The other assignments of error have to do with matters which are not likely to recur and will not be considered.
Affirmed in part; reversed and rendered in part; remanded in part for further proceedings not inconsistent herewith.
Coverage U — Damages for Bodily Injury and Property Damage caused by Uninsured Automobiles. To pay all sums which the insured or his legal representative shall be legally entitled to recover as damages from the owner or operator of an uninsured automobile because of (a) bodily injury sustained by the insured or (b) injury to or destruction of the property of such insured caused by accident and arising out of the ownership, maintenance or use of such uninsured automobile
Ga.Code Ann., 1969 Supp. § 56-407.1 (d):
In cases where the owner or operator of any vehicle causing injury or damages be known, and either or both be named as defendants in any action for such injury or damages, a copy of such action and all pleadings thereto shall be served as prescribed by law upon the insurance company issuing the policy as though such insurance company were actually named as a party defendant * * * and the insurance company shall have the right to file pleadings and take other action allowable by law * * *.

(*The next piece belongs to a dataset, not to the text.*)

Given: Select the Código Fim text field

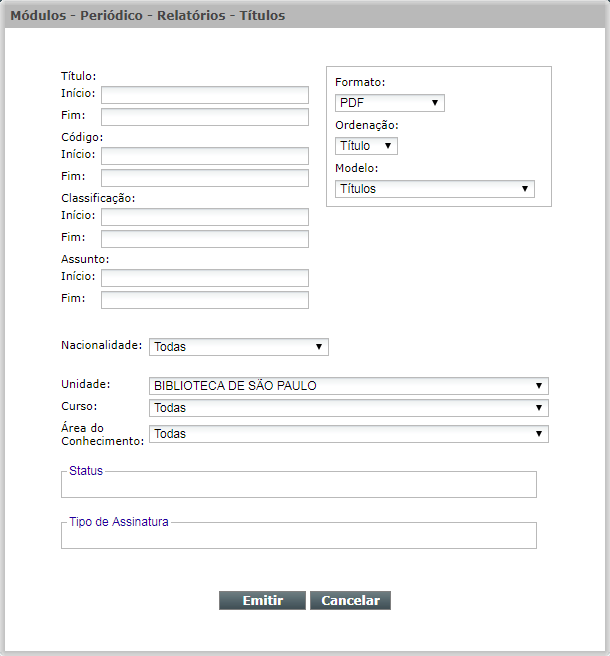Looking at the screenshot, I should (205, 178).
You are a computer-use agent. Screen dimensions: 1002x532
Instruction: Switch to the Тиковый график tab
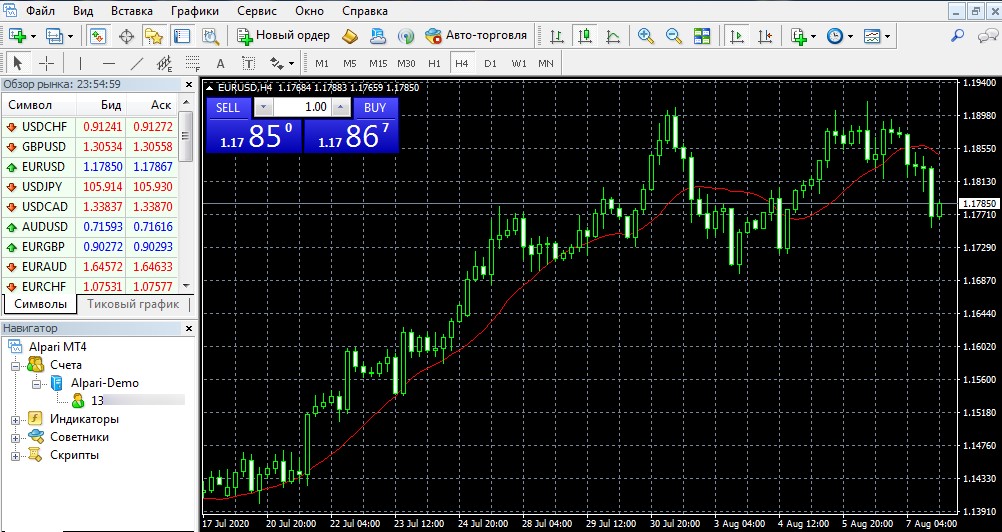133,304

Ga.Code Ann., 1969 Supp. § 56-1206: Liability of insurer for damages and attorney's fees
In the event of a loss which is covered by a policy of insurance and the refusal of the insurer to pay the same within 60 days after a demand has been made by the holder of the policy and a finding has been made that such refusal was in bad faith, the insurer shall be liable to pay such holder, in addition to the loss, not more than 25 per cent. of the liability of the insurer for the loss and all reasonable attorney's fees for the prosecution of the case against the insurer. The amount of such reasonable attorney's fee shall be determined by the trial jury and shall be included in any judgment which is rendered in such action: * * *
The set-off provision of the policy provides as follows: Limits of liability. (a) The company's limit of bodily injury liability shall not exceed: $10,000 for all damages, including damages for care and loss of services, arising out of bodily injury sustained by one person in any one accident and subject to this provision $20,000 for all such damages for bodily injury sustained by two or more persons in any one accident. * * * (d) Any amount payable to an insured under the terms of this coverage shall be reduced by (1) all sums paid to such insured for bodily injury or property damage by or on behalf of the person legally liable therefore, (a) all sums paid on account of such bodily injury under coverages C or M of this policy (the relevant medical provisions), (3) the amount paid and the present value of all amounts payable to such an insured under the workmen's compensation law, exclusive of nonoccupational disability benefits and (4) the amount paid or payable to such an insured under any policy of property insurance
Ga.Code Ann., 1969 Supp., § 56-407.1 in pertinent part:
"No * * * liability policy * * * shall be issued or delivered in this State * * * unless it contains an indorsement * * * undertaking to pay the insured all sums which he shall be legally entitled to recover as damages from the owner or operator of an uninsured motor vehicle within limits exclusive of interest and costs which shall be no less than $10,000 * * *".